Segment Open
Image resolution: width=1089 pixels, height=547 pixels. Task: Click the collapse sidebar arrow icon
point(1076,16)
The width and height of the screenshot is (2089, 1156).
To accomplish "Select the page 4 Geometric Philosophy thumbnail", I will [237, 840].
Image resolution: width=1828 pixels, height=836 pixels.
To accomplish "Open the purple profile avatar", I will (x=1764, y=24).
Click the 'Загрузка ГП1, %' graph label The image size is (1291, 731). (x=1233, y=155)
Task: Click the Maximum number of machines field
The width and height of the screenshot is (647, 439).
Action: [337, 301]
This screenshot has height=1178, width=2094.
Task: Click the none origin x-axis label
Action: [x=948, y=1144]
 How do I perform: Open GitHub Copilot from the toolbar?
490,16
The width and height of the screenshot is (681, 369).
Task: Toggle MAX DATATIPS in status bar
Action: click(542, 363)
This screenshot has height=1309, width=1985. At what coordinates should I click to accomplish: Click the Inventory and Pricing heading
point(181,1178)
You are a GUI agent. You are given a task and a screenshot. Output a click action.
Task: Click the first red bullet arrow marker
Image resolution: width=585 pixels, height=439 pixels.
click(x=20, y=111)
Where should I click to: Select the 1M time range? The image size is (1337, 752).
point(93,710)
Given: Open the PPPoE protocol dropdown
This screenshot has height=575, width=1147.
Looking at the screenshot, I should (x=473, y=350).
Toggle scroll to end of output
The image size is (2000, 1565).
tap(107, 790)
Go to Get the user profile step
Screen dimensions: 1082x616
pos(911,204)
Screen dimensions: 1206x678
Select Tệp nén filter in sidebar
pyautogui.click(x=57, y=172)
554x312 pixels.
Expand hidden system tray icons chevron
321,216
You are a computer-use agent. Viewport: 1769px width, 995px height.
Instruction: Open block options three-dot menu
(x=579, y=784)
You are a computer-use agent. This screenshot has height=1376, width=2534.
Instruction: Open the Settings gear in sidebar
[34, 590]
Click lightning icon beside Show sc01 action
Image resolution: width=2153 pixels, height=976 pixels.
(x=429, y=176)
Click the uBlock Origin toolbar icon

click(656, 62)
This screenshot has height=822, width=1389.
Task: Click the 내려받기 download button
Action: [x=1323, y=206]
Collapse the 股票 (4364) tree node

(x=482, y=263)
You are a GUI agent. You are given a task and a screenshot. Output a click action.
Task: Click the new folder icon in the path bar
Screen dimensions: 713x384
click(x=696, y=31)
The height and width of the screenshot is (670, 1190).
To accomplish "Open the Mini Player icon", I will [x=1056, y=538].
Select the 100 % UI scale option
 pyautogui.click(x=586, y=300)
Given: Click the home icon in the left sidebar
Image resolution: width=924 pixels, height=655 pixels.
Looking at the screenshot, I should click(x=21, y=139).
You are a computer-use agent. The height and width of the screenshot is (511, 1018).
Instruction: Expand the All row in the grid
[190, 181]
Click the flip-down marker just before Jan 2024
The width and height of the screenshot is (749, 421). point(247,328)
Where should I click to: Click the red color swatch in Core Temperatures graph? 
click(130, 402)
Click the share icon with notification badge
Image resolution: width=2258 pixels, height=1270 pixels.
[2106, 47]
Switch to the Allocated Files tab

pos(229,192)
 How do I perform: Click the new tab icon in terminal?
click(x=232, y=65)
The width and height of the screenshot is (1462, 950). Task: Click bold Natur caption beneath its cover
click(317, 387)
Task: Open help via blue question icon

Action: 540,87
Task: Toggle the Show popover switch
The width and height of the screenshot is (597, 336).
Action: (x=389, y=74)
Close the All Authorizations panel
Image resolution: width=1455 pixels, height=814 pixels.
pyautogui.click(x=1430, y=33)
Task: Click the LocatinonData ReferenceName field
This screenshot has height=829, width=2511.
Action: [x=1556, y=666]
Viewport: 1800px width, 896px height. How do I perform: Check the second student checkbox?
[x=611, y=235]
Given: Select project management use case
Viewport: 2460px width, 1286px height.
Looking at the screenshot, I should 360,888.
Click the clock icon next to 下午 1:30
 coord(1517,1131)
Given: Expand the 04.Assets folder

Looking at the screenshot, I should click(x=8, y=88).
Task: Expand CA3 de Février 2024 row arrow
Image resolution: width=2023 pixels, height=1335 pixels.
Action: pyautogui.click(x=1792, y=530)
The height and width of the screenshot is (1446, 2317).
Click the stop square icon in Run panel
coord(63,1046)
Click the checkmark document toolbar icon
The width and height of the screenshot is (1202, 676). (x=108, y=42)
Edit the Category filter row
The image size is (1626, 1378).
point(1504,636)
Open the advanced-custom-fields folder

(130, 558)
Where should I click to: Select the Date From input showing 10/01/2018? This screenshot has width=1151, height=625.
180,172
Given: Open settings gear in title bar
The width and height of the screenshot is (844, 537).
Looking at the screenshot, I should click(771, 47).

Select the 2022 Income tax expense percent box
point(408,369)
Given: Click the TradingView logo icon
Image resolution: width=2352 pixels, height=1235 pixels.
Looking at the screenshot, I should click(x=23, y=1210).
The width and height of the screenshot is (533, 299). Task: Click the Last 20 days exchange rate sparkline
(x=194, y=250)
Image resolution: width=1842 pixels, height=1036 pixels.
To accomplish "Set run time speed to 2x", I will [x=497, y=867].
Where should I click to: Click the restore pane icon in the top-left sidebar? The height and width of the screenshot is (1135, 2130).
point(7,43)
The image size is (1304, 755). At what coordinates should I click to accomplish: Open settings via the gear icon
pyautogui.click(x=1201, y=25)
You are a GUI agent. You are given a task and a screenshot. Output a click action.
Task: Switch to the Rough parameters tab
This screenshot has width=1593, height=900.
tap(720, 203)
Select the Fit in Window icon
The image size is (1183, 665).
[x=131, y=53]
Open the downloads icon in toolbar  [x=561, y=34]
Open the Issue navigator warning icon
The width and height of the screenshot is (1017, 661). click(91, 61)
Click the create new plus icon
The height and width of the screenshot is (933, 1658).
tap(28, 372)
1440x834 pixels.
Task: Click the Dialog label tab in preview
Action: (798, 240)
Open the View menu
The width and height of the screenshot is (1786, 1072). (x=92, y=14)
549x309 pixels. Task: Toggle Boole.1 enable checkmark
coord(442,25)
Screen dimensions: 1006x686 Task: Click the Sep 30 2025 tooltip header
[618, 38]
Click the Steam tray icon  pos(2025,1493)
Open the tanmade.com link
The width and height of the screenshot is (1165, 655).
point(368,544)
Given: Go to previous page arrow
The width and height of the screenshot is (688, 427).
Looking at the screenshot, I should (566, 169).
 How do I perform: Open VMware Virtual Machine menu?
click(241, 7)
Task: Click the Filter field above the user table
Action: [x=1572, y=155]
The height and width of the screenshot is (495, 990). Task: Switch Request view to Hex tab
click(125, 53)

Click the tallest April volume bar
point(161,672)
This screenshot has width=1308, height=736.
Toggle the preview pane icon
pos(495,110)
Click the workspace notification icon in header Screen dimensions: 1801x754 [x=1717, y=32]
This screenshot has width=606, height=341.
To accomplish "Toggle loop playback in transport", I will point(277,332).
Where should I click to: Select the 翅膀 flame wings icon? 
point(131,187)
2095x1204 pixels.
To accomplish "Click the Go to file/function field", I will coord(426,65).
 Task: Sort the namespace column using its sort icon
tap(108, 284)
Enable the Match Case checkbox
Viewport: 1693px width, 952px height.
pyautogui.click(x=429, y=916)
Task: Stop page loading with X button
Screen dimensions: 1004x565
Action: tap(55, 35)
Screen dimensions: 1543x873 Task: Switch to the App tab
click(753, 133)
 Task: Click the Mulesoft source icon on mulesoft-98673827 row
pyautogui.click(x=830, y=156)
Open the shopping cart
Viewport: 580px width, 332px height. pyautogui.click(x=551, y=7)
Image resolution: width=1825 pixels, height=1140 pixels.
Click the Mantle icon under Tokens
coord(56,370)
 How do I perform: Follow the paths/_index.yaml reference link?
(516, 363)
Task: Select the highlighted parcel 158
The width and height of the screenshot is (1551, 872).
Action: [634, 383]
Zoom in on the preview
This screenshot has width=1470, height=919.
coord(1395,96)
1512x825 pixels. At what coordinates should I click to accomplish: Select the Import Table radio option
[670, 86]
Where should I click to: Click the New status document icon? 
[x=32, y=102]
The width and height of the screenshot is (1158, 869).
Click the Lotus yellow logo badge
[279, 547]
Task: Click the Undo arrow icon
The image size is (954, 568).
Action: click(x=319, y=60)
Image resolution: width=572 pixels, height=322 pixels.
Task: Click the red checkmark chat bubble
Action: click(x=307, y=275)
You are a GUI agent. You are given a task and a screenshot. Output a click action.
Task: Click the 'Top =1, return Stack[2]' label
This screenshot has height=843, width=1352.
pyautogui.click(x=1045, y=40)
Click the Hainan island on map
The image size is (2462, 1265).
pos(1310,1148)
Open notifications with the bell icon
Segment Closed
Assigned task = Above are some records; copy each line there that contains "with".

Task response =
Click the share icon with notification badge
Task: Stop page loading with X button
Open notifications with the bell icon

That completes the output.